None of Plaintiffs' arguments warrant reconsideration of the reassignment order. Addressing the last arguments first, the Notice of Assignment to a United States Magistrate Judge and Consent Form (Dkt. 23), filed on May 25, 2017, explained that "[e]xercise of this jurisdiction by a United States Magistrate Judge is . . . permitted only if all parties file a written consent form." It also cited to Federal Rule of Civil Procedure 73, which states the same. See Fed. R. Civ. P. 73(a-b) ("When authorized under 28 U.S.C. § 636(c), a magistrate judge may, if all parties consent, conduct a civil action or proceeding . . . To signify their consent, the parties must jointly or separately file a statement consenting to the referral."). Thus, whether Defendants actively objected to the assignment of the case to a magistrate judge is irrelevant; the case could stay with the magistrate judge only if all parties filed the written consent form. Defendants did not, so Judge Bush properly reassigned the case. Moreover, the Court explained the conditions under which the case would be reassigned in the Notice of Assignment.

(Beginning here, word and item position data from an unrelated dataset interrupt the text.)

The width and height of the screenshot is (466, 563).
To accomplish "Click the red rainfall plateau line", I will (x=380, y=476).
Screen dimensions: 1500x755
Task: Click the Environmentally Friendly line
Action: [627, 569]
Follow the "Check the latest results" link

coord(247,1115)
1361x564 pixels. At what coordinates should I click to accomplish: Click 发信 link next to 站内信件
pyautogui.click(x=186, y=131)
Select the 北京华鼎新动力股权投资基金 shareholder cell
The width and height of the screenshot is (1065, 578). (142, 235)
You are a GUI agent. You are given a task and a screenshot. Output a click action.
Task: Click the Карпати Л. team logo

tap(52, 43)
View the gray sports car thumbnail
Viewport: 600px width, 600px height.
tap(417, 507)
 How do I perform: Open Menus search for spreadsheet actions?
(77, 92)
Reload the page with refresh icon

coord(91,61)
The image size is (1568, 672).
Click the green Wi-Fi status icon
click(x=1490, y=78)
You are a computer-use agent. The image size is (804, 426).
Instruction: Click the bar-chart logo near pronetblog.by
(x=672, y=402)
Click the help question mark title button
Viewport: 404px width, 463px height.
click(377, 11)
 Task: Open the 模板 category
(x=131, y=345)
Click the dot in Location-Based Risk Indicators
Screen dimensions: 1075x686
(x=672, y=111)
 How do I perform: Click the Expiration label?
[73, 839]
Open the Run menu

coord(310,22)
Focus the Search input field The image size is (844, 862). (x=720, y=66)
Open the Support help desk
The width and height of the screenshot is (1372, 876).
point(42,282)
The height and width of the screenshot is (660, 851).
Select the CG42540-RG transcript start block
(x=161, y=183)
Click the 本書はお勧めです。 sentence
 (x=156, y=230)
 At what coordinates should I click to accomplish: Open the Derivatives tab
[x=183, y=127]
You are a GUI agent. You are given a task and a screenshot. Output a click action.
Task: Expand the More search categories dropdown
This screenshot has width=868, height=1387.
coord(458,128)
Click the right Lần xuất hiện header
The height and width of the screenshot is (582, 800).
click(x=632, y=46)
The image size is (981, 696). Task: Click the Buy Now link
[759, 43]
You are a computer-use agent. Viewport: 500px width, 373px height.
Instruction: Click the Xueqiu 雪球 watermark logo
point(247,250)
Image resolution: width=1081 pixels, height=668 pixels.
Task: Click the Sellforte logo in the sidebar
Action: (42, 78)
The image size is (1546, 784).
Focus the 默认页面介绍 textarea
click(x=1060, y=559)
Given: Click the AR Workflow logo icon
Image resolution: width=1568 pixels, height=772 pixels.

Second, overturning the reassignment order now that the Court has issued a preliminary decision on Plaintiffs' summary judgment motion would be prejudicial to both Plaintiffs and Defendants. This Court now has a firm grasp of the facts and issues involved and is equipped to consider Plaintiffs' claims.
Finally, allowing this case to remain with Judge Winmill would not create a conflict of interest. A judge should disqualify himself when he has "personal knowledge of disputed evidentiary facts concerning the proceedings." 28 U.S.C. § 455(b)(1). However, the Ninth Circuit has required recusal of district judges under this provision "only in cases where bias stems from `extrajudicial source[s]' and `not from a judge's conduct or rulings during the course of judicial proceedings.'" Cordoza v. Pac. States Steel Corp., 320 F.3d 989, 999 (9th Cir. 2003) (citing King v. United States Dist. Court, 16 F.3d 992, 993 (9th Cir.1994)). Judge Winmill's knowledge of the Frashier Affidavit stems from the judicial proceeding in Balla rather than from any extrajudicial source.